Senate Judiciary Committee member Richard Blumenthal, D-Conn., said on MSNBC that he will introduce legislation tomorrow that would establish an independent counsel who would oversee the Justice Department’s Russia investigation.

House Democrats reacted with equal severity.

“This is not what an innocent person would do; this is an abuse of power, and shows a consciousness of guilt,” Rep. Eric Swalwell, D-Calif., said in a statement. “Nobody recommended by this administration can be trusted to oversee this investigation, and so the need for an independent bipartisan commission is now more urgent than ever.”


Senate Majority Whip John Cornyn quickly refuted the need for a special prosecutor and called Rosenstein “competent to lead that effort.” 

“I’m surprised but obviously [Comey’s] been the center of controversy both among Democrats and Republicans at different times and it sounds to me reading the president’s letter he lost confidence in him,” the Texas Republican told reporters.
# # # # # # #
◆ What is being asked ◆
Resume the news excerpt on lawmakers' reactions about Comey after its last sentence. The lines after this have no role in the exercise.
# # # # # # #
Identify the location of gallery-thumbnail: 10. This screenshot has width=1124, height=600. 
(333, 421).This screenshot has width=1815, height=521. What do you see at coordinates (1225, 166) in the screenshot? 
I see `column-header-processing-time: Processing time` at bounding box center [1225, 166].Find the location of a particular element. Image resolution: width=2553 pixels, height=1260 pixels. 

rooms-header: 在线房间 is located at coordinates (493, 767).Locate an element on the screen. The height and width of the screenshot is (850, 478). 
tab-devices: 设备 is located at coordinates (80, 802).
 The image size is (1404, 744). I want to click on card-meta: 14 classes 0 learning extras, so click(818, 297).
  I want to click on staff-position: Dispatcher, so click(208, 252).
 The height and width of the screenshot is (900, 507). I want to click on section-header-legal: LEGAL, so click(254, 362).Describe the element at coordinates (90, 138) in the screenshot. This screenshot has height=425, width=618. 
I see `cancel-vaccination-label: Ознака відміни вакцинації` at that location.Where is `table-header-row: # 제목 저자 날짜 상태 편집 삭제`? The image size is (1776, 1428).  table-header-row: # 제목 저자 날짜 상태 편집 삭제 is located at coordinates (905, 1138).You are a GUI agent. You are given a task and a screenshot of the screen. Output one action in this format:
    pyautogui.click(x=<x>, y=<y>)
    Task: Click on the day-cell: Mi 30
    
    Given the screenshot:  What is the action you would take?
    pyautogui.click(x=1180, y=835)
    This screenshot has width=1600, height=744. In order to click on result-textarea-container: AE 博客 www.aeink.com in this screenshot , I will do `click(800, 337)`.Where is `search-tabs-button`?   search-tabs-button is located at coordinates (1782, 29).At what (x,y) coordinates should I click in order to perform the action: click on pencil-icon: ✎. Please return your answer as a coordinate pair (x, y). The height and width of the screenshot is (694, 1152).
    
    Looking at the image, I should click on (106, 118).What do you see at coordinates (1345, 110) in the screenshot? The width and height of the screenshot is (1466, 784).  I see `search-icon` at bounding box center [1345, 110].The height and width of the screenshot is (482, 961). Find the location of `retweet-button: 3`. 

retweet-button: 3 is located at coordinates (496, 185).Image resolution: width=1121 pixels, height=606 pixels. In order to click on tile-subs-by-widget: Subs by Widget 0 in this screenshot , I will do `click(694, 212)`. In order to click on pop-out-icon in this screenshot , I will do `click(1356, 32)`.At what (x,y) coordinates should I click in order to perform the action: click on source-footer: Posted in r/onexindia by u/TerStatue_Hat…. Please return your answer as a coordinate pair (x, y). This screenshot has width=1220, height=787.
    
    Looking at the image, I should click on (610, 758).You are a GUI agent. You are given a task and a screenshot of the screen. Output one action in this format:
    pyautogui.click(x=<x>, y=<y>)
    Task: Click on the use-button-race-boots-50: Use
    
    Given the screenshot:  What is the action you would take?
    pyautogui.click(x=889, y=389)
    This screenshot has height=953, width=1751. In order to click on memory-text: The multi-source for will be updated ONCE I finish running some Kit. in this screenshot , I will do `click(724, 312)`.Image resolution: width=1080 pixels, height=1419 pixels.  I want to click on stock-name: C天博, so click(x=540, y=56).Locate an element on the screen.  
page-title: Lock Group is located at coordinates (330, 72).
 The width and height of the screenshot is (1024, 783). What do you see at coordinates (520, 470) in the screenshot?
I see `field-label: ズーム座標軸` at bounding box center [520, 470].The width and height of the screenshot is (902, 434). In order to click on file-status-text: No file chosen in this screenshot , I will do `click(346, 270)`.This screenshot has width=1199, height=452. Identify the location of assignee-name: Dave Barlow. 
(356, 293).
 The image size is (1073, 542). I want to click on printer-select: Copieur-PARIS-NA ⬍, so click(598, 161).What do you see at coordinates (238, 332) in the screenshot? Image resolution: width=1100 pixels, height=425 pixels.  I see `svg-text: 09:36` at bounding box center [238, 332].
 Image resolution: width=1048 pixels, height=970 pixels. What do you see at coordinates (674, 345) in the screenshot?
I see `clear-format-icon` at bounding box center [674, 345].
# # # # # # #
◆ Exercise response ◆
Rosenstein took over the federal investigation after Attorney General Jeff Sessions recused himself following a controversy involving undisclosed meetings between Sessions and the Russian ambassador.

Some GOP lawmakers received almost immediate criticism for their refusal to call for an independent investigator into the Russia probe.

A crowd in Midlothian, Virginia gave loud applause at a town hall being held by Rep. David Brat, when the congressman was asked if he would advocate a special prosecutor.

“We have oversight committees in the House, in the Senate,” the Virginia Republican said. “They’re working their course.”

The crowd booed.

Brat said he believes the oversight committees should continue working the investigation until there is evidence that suggests collusion between the Trump campaign or administration and Russia.

Other Republicans took a much harsher stance against the decision. Sen. John McCain, R-Ariz., said he was “disappointed” and renewed his call for an investigation by a special congressional committee into Russian interference in the election.

“The president’s decision to remove the FBI Director only confirms the need and the urgency of such a committee,” he said in a statement.

Other GOP lawmakers, like Sen. Bob Corker, R-Tenn., said the timing of Comey’s termination would raise questions.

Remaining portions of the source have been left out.